Cycling hypocrites – getting mad at motorists and doing the same thing ourselves
Do you do this? I do, and it’s likely that you do too. I think we are all, sometimes, cycling hypocrites.
There are actually quite a few circumstances that I can think of where I find myself getting really impatient, or just mad, at motorists for doing what I am sometimes guilty of doing on a bike.

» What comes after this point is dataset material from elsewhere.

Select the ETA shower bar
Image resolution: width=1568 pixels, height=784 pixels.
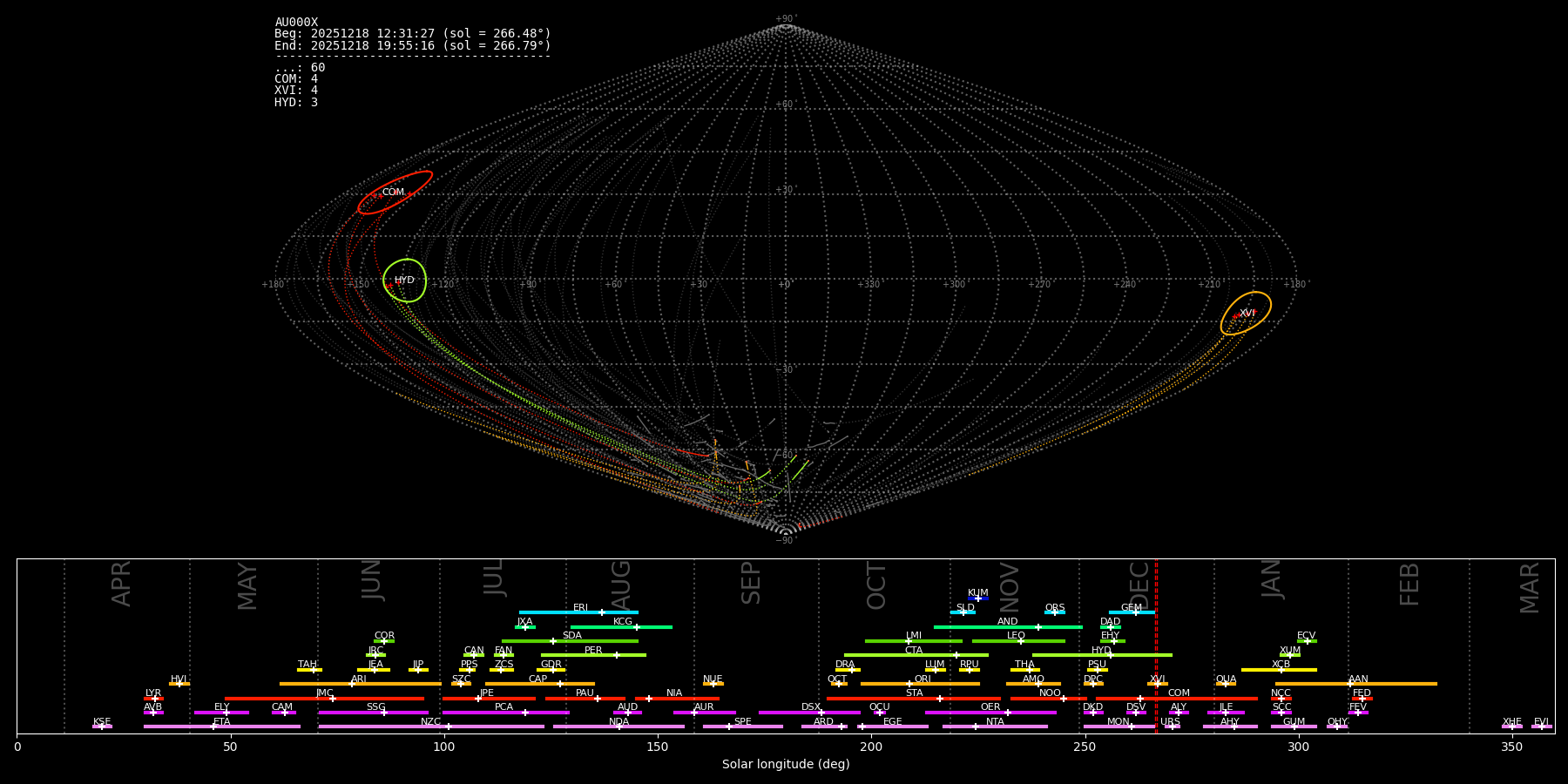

It’s really frustrating, unnerving, and can be really dangerous when a car passes you too closely, and at speed. We all get that, but consider the following scenarios:
Every now and then you might be in a hurry on a shared-use path and don’t slow down when passing a pedestrian or a slower cyclist. Sometimes you shoot the gap when there is also someone else coming the other way. A few times I have felt a bit bad after giving a pedestrian a bit of a fright as I whizzed by. I didn’t pass them with this intention – though sometimes after incessant bell-ringing and no movement from the pedestrian, I do pass just a little closer. Sound familiar? I have found myself looking to get around a slower cyclist in the cycle lane on the road, trying to time it for the small gap that is opening up in traffic behind me, and my closing speed is too fast and I end up squeezing by the cyclist and catching them unawares. I truly planned on passing with more room, but I passed too close because I didn’t just slow right down and take my time.
Last weekend I was coming down one of the most beautiful, most funnest, and most fastest descents in the hills around these parts, and two of us got caught behind an old vintage car with a very cautious elderly driver and a couple of passengers. We could have been going significantly faster and enjoying it more, the decent being twisty enough to be fun, but not enough for it to be slow. I was entertaining thoughts of an overtake, which I probably wouldn’t have with the road being mostly blind corners for the first half, but the thought happened nevertheless, and my companion on the road at that moment pointed out quite rightly that we (cyclists) expect that cars wait patiently until there is opportunity for a safe overtake, so we should do the same. We did, and when the road opened up… well, the car was no longer in the way…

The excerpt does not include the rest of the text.